What Are the Correct Values of a and b in the Polynomial Problem?

[ghostbuster25]

simultaneous polynominals!

stuck on this coursework question
The cubic polynominal f(x)= 4x^3+ax^2+bx+6 has a factor (x-2)
when it is divided by (x+1) it has a remainder 0f -15

find the values of a and b

I did as follows
factor (x-2)
f(-2)
4(-2)^3+a(-2)^2+b(-2)+6=0
equals 4a-2b=26

when it is divided by (x+1)
f(-1)
4(-1)^3+a(-1)^2+b(-1)+6=15
equals a-b=-17

when i solve these it gives me b=17 and a=-8.5

Which i know is wrong

plese tell me where

thanks

 

[Mentallic]

stuck on this coursework question
The cubic polynominal f(x)= 4x^3+ax^2+bx+6 has a factor (x-2)
when it is divided by (x+1) it has a remainder 0f -15

find the values of a and b

I did as follows
factor (x-2)
f(-2)
4(-2)^3+a(-2)^2+b(-2)+6=0
equals 4a-2b=26

when it is divided by (x+1)
f(-1)
4(-1)^3+a(-1)^2+b(-1)+6=15
equals a-b=-17

when i solve these it gives me b=17 and a=-8.5

Which i know is wrong

plese tell me where

thanks

You mistakenly found f(-2) when dividing by (x-2)

 

[ghostbuster25]

i thought i was just to put the factor into the equation. Not sure what other way to do. Is the second part correct?

 

[zgozvrm]

First, divide [itex](x-2)[/tex] into [itex]4x^3+ax^2+bx+6[/tex]
The remainder will have a- and b-terms in it.
But, since [itex](x-2)[/tex] is a factor, that means that it divides evenly into [itex]4x^3+ax^2+bx+6[/tex], so the remainder must be 0.

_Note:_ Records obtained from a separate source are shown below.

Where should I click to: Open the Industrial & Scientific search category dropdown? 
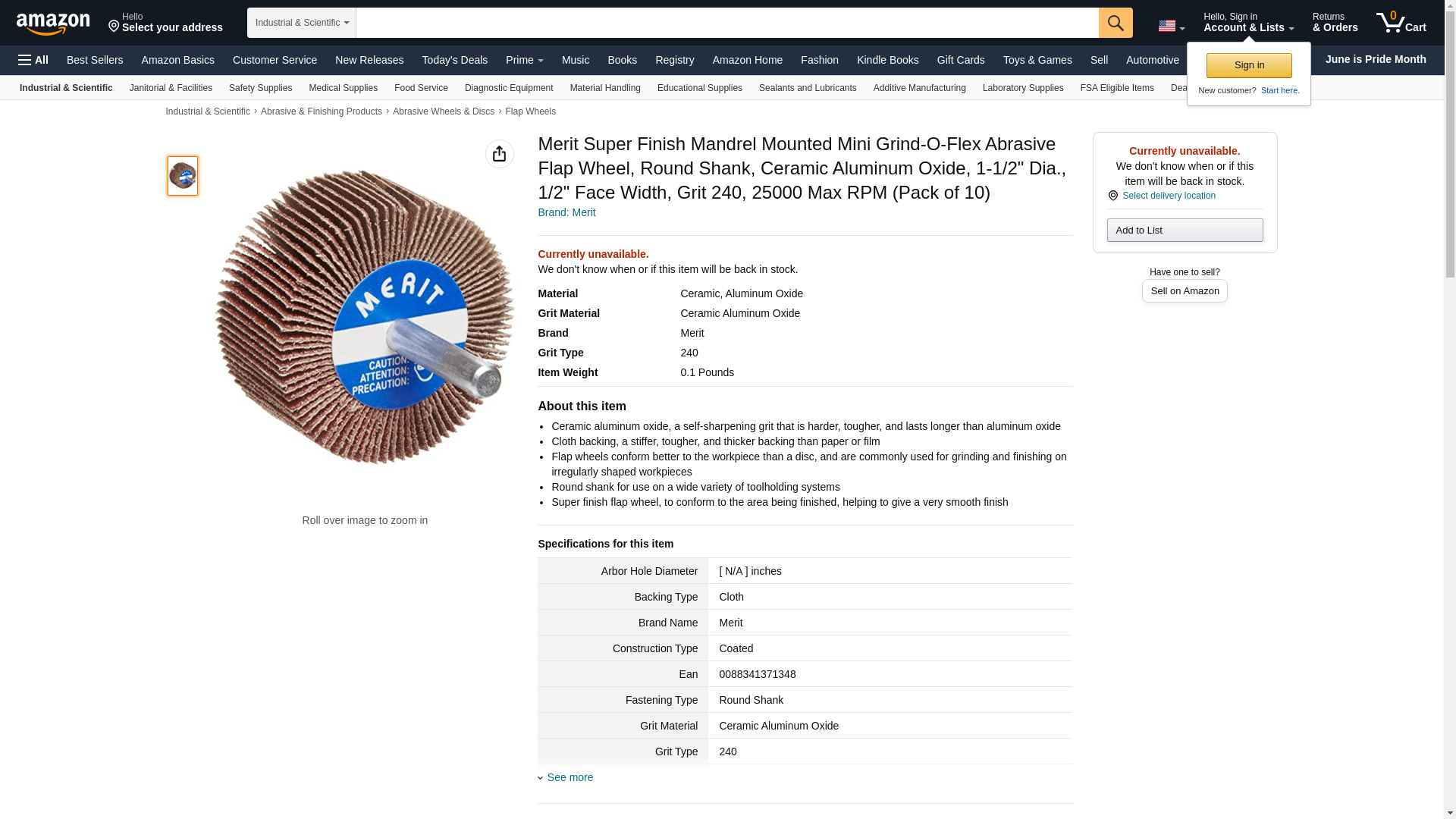(302, 23)
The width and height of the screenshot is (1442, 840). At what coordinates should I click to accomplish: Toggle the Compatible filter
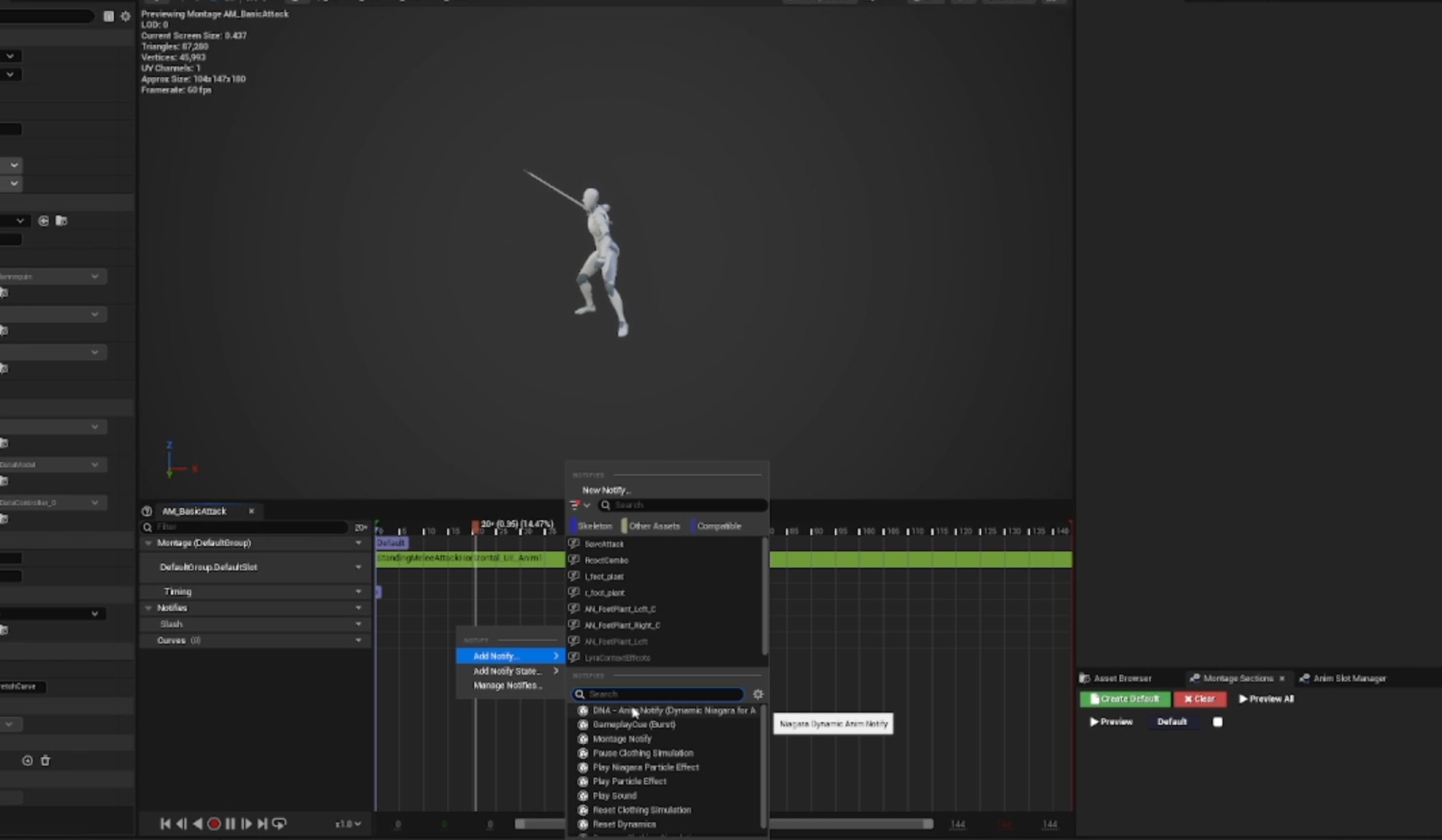click(x=717, y=526)
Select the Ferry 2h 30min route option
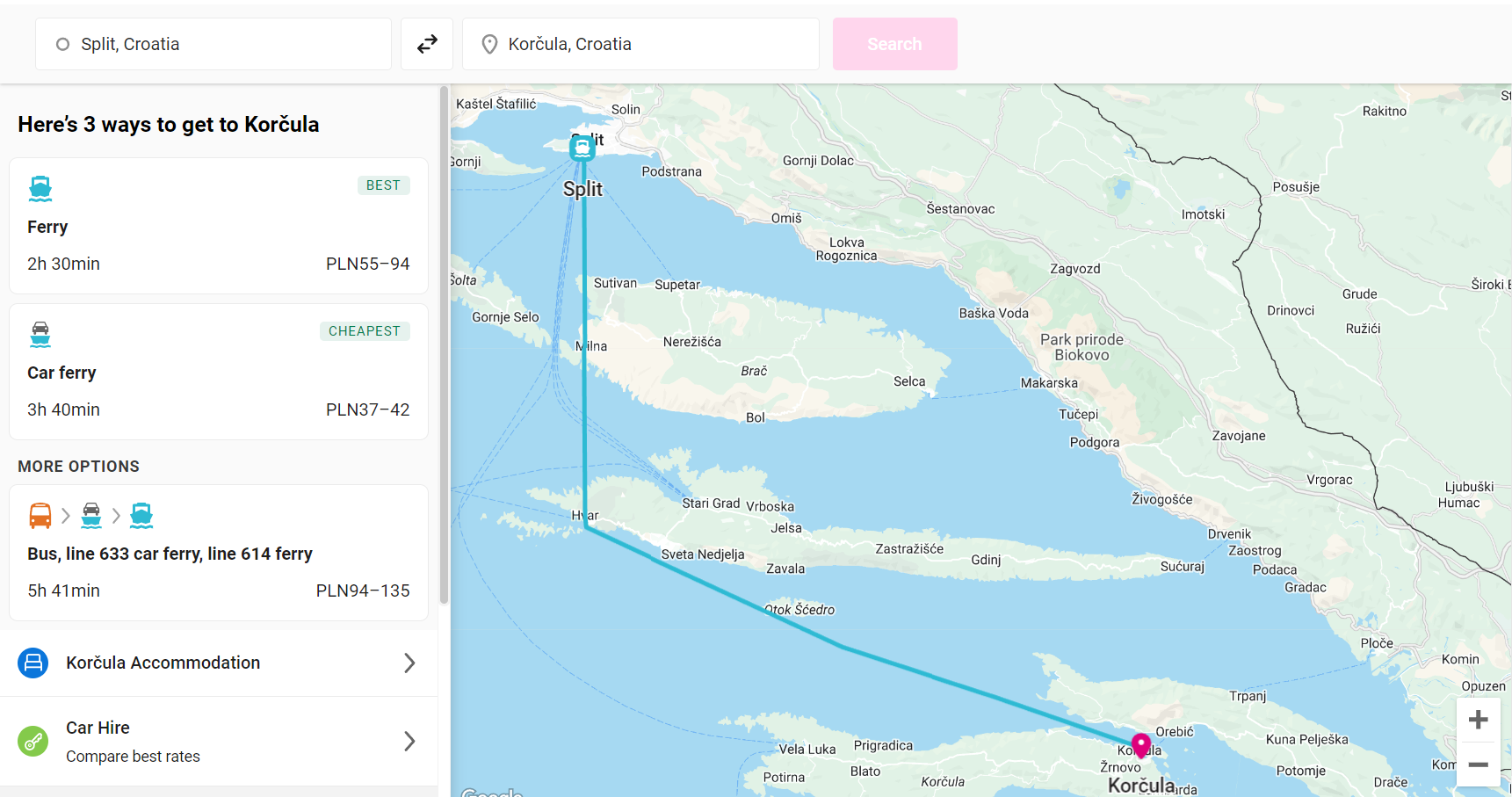1512x797 pixels. [x=218, y=227]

In other words, you'll get a remainder of the form ad + be + f (where d, e, and f are integers). Set this term equal to 0.

Now, divide [itex](x+1)[/tex] into [itex]4x^3+ax^2+bx+6[/tex].
Again, you'll get a remainder with a- and b-terms in it.
Set this remainder to -15.

You now have 2 equations with 2 variables (a and b) each. Solve the simultaneous equations.

 

[Mentallic]

i thought i was just to put the factor into the equation. Not sure what other way to do. Is the second part correct?

Yes that is how you do it. You correctly chose to evaluate f(-1) when dividing by the (x+1) factor, but when dividing by the (x-2) factor you incorrectly chose f(-2) to evaluate. What you should be evaluating is...?

 

[Cilabitaon]

Yes that is how you do it. You correctly chose to evaluate f(-1) when dividing by the (x+1) factor, but when dividing by the (x-2) factor you incorrectly chose f(-2) to evaluate. What you should be evaluating is...?

I haven't done this in a while, but shouldn't the evaluation of $$(x+1)$$ be $$x=-16$$, since there is a remainder of -15 when the polynomial is divided by $$(x+1)$$

 

[zgozvrm]

I haven't done this in a while, but shouldn't the evaluation of $$(x+1)$$ be $$x=-16$$, since there is a remainder of -15 when the polynomial is divided by $$(x+1)$$

What you're referring to is f(x)+1, rather than f(x+1)

 

[Mentallic]

What you're referring to is f(x)+1, rather than f(x+1)

Not quite, he is referring to f(x+1)-1

Say you had a root of 2, then (x-2) is a factor and when you evaluate f(2) you will get 0.